Taxonomic TreeTop of page
- Domain: Eukaryota
- Kingdom: Metazoa
- Phylum: Arthropoda
- Subphylum: Uniramia
- Class: Insecta
- Order: Diptera
- Family: Tephritidae
- Genus: Rhagoletis
- Species: Rhagoletis cingulata
Notes on Taxonomy and NomenclatureTop of page
Prior to the work of Bush (1966)R. cingulata and R. indifferens were generally considered as a single species.
DescriptionTop of page
Specimens should be carefully examined for the wing pattern.
Diagnostic features of the genus are as follows (characters extracted from key to North American genera of Tephritidae by Foote et al., 1993): Head with two pairs orbital setae; posterior pair reclinate. Gena with only short anterior setae. First flagellomere (third antennal segment) at least slightly pointed at the apex. Thorax with dorsocentral setae closer to level of anterior supra-alar setae than transverse suture. Scutellum not swollen or shiny. Wing with cells bm and bcu of similar depth; bcu with a short acute extension. Crossvein R-M near middle of cell dm.

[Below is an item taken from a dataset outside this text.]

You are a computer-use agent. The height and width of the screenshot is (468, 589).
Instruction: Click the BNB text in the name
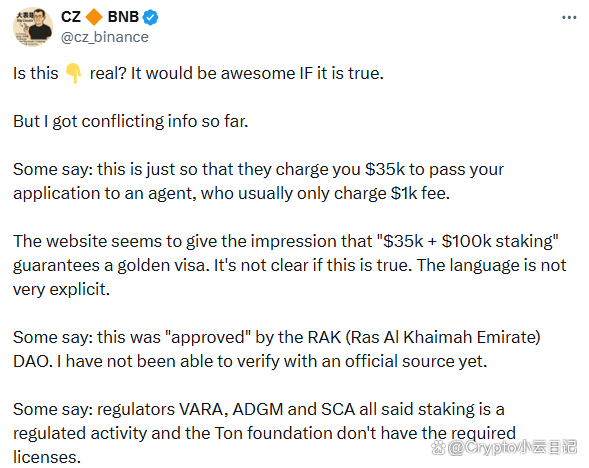click(x=123, y=17)
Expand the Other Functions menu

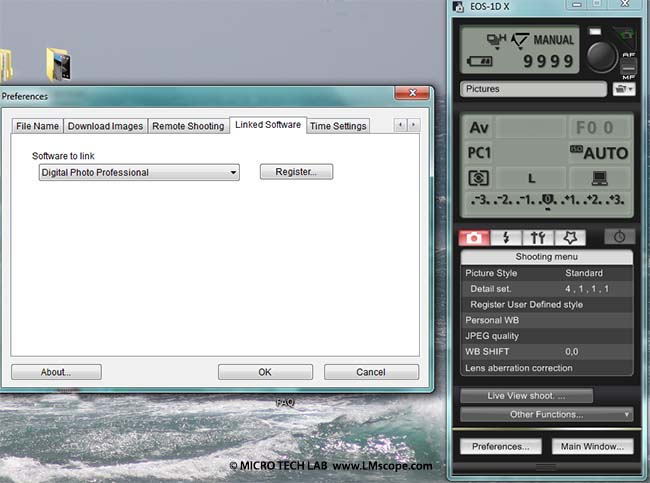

This species may be identified using the Diptera key in the Crop Protection Compendium taxonomic identification aid. For full details of its separation from other North American species, see Foote et al. (1993).
The main features of the R. cingulata species complex (which also includes R. indifferens) are as follows: thorax and abdomen predominantly black. Scutellum base black. Apical band of wing forked, or upper arm of fork separated by clear area, leaving isolated dark spot at wing-tip.
In general, R. cingulata and R. indifferens are most easily separated by their location, with R. cingulata being eastern North American and R. indifferens being western North American, but there is a slight overlap in the distributions (see Distribution Section). In general, R. cingulata differs from R. indifferens as follows: R. cingulata has fore coxa yellow, anterior apical crossband on wing often reduced to an isolated spot (the stipple in the drawing shows possible joined condition); R. indifferens has fore coxa shaded black on posterior surface, anterior apical crossband rarely reduced to an isolated spot. See also Carroll et al. (2002).
Diagnosis of genus by Elson-Harris (White and Elson-Harris, 1994): Antennal sensory organ with a short basal segment and cone-shaped distal segment; maxillary sensory organ flat, with well defined sensilla surrounded by small cuticular folds; stomal sensory organ rounded, with a peg-like sensilla; large, preoral teeth near base of stomal sensory organ; no preoral lobes; oral ridges in 5-13 short, unserrated rows; no accessory plates. Stout spinules forming discontinuous rows on almost all segments. Anterior spiracles with 7-35 stout tubules. Posterior spiracular slits 3-8 times as long as broad, with 3-16 short, branched spiracular hairs. Anal lobes large, protuberant with well defined tubercles and sensilla.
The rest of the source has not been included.